-------- SOURCE EXCERPT --------

Bumble Inc. today reported first quarter 2026 financial results that present a striking split: the Austin-based company lost more than one in five of its paying subscribers over the past year yet simultaneously delivered its highest-ever net earnings margin as a public company. Total revenue fell 14.1% to $212.4 million for the three months ended March 31, 2026, while net earnings climbed 165.4% to $52.6 million - equal to 24.8% of revenue. The results were announced on May 5, 2026.
For marketing professionals and ad industry observers, the numbers carry implications that extend well beyond one dating app's subscriber churn. The quarterly report documents a deliberate strategy of shrinking a user base while extracting significantly more revenue from those who remain - a trade-off that directly shapes how the Bumble brand competes for advertising budgets, audience attention, and platform positioning in an online dating sector facing intensifying pressure.
The user decline in detail
The fall in paying users was steep and spread across both of Bumble Inc.'s core products. According to the company's earnings release, total paying users dropped 21.1% year-over-year to 3,166,300 as of March 31, 2026, compared to 4,014,700 a year earlier. The Bumble app specifically lost 626,400 paying subscribers over 12 months, falling from 2,708,400 to 2,082,000 - a 23% decline. The Badoo app and Other segment dropped from 1,306,300 to 1,084,300 paying users, a 17% reduction.

--------

REQUIREMENTS
a – Echo the portion of the Bumble earnings report that opens with the words containing "For marketing professionals" and closes with "facing intensifying pressure.".
b – Turn the paragraph of the Bumble earnings report beginning "The fall in paying users was steep" into a short list that keeps its main figures.
The material after this point comes from a different source.

-------- SOURCE DATA --------

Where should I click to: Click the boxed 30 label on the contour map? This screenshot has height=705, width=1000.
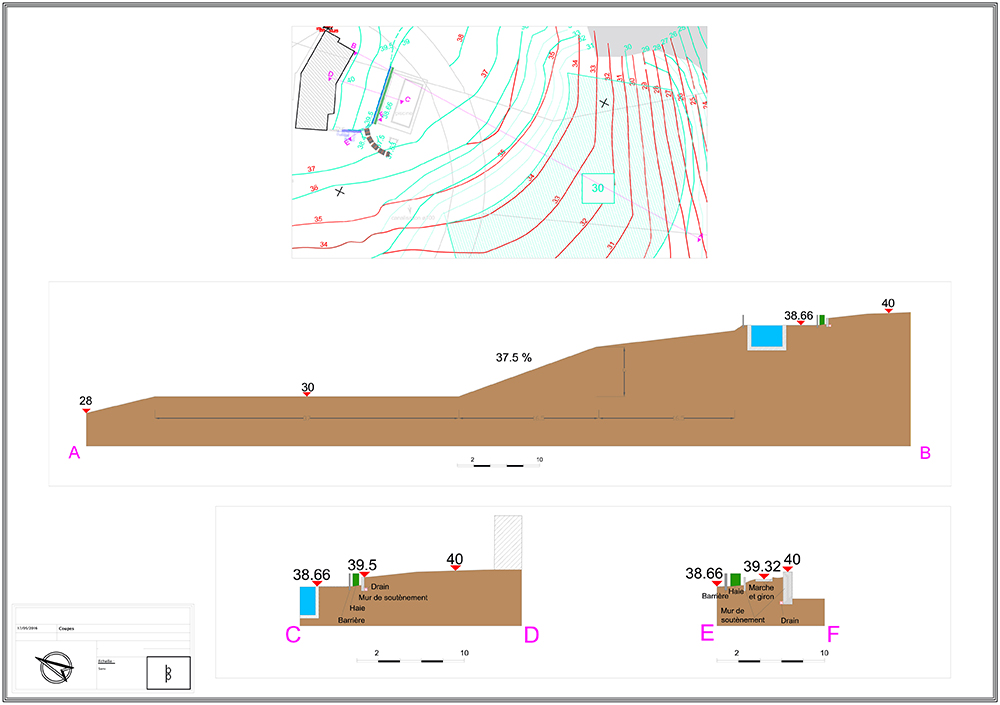[x=598, y=188]

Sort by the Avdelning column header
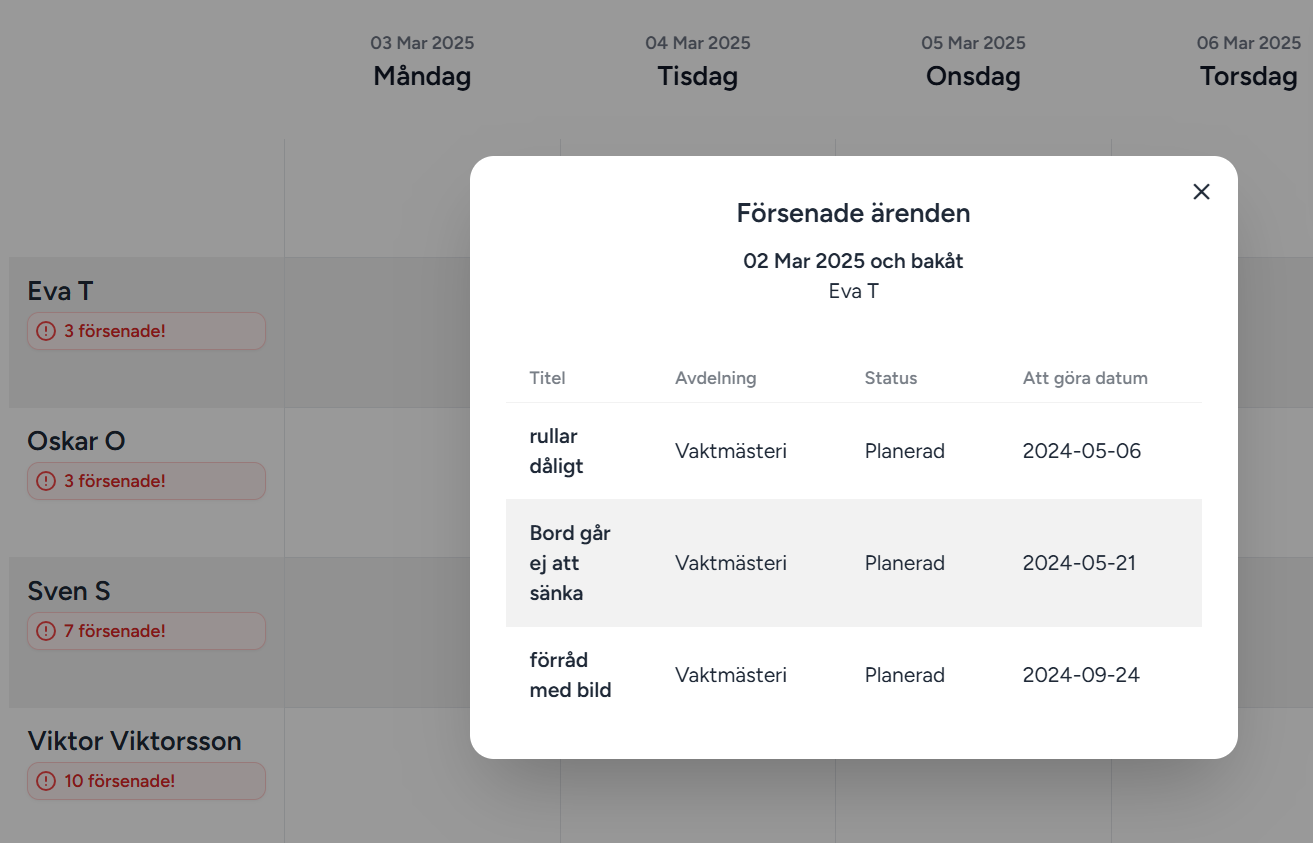[x=715, y=378]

--------

WRITTEN RESPONSES
a –
For marketing professionals and ad industry observers, the numbers carry implications that extend well beyond one dating app's subscriber churn. The quarterly report documents a deliberate strategy of shrinking a user base while extracting significantly more revenue from those who remain - a trade-off that directly shapes how the Bumble brand competes for advertising budgets, audience attention, and platform positioning in an online dating sector facing intensifying pressure.

b –
Paying users fell across both core products:
- Total paying users: down 21.1% year over year, from 4,014,700 to 3,166,300 as of March 31, 2026.
- Bumble app: down 23%, from 2,708,400 to 2,082,000, a loss of 626,400 paying subscribers.
- Badoo app and Other: down 17%, from 1,306,300 to 1,084,300.